Action item:
The lines you need are those holding the word "Texas"; pull them from the material.

╔══

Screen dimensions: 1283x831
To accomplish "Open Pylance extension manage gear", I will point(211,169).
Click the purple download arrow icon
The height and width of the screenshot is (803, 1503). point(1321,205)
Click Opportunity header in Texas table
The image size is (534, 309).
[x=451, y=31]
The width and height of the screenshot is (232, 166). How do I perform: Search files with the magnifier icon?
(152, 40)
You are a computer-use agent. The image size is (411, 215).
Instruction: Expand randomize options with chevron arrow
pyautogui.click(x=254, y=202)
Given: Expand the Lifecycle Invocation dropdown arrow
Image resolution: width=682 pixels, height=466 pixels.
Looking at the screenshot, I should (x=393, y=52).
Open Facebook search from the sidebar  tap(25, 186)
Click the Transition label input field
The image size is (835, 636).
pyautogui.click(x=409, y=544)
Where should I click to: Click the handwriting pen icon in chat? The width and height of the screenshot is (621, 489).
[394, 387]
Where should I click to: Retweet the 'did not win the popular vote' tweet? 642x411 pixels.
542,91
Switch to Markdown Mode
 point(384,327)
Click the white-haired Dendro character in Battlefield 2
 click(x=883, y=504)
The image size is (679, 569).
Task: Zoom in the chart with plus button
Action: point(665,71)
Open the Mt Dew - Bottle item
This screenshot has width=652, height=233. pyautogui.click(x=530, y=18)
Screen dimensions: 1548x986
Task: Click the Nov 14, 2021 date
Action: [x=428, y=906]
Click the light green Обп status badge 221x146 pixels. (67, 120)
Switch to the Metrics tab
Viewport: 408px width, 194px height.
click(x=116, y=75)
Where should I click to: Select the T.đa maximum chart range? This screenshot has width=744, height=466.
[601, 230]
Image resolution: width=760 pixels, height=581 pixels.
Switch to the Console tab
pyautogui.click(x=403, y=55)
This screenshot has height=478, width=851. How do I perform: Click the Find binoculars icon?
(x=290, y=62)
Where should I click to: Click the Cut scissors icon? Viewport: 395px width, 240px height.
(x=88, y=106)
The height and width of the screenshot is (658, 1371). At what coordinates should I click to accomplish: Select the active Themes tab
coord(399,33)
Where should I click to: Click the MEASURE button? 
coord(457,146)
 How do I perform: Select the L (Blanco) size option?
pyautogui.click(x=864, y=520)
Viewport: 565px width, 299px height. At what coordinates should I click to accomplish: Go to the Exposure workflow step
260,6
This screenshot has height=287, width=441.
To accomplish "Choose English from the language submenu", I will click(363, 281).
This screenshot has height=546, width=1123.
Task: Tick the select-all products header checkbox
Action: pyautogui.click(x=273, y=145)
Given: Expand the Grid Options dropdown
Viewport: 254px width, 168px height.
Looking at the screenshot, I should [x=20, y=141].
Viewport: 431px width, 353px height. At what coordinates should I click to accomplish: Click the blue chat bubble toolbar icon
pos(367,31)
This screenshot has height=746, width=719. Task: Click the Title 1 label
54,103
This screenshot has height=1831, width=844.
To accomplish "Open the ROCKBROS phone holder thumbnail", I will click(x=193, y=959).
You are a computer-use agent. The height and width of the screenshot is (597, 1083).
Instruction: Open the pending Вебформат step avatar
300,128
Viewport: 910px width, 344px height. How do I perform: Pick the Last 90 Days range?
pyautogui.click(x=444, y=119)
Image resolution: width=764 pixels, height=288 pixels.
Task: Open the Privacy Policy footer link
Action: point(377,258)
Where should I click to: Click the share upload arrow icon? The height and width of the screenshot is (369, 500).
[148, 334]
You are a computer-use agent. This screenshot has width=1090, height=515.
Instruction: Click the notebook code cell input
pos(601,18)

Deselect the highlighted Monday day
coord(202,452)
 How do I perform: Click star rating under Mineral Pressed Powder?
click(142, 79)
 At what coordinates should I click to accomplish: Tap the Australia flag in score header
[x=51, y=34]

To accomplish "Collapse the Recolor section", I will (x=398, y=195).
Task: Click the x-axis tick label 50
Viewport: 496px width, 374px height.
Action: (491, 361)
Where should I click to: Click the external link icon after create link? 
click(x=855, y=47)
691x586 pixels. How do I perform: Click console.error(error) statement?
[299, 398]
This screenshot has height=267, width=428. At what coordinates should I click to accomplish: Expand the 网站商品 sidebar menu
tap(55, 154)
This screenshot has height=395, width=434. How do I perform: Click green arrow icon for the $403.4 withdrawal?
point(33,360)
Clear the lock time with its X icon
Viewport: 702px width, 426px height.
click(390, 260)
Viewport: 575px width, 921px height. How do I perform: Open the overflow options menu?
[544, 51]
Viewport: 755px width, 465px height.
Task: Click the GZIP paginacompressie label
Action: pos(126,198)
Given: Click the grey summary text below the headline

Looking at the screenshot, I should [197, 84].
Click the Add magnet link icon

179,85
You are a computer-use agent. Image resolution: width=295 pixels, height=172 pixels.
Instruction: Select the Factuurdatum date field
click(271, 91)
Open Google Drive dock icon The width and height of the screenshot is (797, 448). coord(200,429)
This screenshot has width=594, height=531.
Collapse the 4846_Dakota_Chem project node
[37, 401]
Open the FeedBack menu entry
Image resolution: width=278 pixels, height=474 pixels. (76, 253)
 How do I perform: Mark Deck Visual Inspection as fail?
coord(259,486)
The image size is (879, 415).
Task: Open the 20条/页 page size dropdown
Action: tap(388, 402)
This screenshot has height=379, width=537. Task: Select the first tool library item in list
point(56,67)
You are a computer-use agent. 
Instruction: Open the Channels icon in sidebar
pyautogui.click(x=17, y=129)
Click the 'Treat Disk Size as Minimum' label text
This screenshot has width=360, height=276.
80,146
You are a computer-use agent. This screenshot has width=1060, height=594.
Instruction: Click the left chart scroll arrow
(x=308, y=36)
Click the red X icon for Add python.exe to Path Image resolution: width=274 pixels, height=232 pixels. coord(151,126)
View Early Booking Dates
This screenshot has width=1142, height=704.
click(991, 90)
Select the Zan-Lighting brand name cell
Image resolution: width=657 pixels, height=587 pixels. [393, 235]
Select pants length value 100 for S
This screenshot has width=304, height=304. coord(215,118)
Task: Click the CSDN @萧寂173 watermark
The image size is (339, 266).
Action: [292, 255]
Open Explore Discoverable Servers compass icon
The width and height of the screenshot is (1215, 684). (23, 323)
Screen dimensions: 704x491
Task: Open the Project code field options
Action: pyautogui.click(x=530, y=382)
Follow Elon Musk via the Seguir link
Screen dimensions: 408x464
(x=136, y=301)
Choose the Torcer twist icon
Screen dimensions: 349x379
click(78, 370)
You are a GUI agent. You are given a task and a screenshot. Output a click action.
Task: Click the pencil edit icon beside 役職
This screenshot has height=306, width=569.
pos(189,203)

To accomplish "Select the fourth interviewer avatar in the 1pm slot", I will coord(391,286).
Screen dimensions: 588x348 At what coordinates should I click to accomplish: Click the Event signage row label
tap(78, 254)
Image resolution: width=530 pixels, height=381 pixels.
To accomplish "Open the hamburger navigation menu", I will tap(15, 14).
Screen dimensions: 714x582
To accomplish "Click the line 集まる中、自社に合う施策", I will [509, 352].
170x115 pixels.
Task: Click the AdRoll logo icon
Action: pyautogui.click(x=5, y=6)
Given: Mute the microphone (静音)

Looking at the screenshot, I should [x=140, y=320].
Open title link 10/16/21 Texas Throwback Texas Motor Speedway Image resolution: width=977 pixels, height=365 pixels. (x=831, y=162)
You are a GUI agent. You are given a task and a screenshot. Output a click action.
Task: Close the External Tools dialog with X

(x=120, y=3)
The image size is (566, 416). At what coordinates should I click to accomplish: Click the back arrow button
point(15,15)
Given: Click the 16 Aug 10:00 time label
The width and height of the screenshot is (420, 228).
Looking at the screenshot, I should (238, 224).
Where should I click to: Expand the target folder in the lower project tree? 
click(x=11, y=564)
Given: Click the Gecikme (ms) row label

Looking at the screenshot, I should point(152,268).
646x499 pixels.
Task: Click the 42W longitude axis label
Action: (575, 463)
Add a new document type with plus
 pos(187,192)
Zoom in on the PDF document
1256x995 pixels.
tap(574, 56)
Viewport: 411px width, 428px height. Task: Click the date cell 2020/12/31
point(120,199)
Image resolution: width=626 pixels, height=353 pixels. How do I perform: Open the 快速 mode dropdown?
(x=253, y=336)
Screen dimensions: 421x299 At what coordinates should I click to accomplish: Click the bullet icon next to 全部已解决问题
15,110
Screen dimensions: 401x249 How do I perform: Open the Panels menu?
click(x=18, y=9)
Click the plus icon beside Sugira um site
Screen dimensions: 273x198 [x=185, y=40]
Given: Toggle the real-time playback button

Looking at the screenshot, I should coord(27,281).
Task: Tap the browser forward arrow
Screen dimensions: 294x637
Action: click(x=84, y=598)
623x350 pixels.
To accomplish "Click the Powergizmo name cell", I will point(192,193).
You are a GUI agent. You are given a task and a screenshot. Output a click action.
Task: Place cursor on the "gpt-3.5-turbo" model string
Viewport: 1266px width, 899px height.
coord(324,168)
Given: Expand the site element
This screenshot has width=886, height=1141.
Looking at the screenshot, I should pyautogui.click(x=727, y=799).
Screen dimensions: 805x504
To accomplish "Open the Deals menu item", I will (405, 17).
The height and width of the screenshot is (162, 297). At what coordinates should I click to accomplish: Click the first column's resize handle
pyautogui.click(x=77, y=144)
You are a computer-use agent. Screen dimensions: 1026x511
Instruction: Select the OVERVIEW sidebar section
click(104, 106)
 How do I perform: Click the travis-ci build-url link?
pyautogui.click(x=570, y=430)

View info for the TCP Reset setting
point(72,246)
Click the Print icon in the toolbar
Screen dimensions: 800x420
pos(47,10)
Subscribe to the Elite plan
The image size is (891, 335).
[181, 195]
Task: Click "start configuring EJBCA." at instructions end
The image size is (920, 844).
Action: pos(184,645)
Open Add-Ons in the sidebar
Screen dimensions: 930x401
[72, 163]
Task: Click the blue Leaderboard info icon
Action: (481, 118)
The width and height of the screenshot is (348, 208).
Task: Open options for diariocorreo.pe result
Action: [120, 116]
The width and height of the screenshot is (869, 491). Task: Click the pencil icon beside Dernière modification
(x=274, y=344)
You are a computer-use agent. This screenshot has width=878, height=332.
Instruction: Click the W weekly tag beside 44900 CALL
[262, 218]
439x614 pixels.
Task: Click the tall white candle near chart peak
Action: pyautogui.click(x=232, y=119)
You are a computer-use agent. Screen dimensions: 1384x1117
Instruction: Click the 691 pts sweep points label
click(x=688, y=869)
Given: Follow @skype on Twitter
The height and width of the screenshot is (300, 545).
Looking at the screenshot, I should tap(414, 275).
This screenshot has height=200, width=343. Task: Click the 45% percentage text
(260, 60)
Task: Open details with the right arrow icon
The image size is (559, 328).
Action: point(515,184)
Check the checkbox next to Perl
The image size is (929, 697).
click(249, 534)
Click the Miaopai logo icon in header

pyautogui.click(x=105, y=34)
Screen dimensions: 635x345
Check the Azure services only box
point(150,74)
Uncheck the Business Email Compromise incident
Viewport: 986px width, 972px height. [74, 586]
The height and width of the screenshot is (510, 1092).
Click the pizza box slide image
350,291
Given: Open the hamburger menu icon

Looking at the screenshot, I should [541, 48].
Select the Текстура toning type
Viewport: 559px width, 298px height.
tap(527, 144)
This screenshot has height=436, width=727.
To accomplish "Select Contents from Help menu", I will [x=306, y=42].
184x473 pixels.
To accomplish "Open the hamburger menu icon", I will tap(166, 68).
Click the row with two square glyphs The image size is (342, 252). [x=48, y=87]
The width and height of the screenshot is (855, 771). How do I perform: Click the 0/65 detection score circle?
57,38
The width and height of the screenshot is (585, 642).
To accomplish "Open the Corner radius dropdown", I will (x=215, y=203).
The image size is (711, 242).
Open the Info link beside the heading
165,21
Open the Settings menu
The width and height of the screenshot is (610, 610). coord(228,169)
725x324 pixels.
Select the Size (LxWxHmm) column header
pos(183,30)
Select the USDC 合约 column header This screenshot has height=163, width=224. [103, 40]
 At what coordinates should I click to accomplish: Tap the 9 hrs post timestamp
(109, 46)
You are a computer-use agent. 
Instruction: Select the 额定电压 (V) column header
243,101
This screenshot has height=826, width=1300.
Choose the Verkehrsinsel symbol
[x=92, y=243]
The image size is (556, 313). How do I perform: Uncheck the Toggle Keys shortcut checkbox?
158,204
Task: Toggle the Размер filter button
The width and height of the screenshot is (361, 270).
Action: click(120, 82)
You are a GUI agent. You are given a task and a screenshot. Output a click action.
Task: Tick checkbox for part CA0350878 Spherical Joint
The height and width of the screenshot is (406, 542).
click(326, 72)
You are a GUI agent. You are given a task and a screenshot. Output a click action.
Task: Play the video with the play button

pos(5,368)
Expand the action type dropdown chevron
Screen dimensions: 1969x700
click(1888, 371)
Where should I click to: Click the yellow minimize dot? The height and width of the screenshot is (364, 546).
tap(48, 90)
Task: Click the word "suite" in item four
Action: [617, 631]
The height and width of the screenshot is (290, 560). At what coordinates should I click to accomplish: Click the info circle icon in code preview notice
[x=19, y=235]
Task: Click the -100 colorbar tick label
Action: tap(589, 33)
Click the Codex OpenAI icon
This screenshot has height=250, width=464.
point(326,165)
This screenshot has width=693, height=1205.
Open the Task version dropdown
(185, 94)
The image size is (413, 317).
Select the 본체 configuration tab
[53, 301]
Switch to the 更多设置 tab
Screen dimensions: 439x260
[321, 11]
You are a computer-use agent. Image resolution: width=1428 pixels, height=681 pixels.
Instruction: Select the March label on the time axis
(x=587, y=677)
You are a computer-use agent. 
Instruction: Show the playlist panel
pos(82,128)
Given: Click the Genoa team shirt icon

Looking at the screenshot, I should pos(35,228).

╚══

Exercise result:
Click Opportunity header in Texas table
Open title link 10/16/21 Texas Throwback Texas Motor Speedway Image resolution: width=977 pixels, height=365 pixels. (x=831, y=162)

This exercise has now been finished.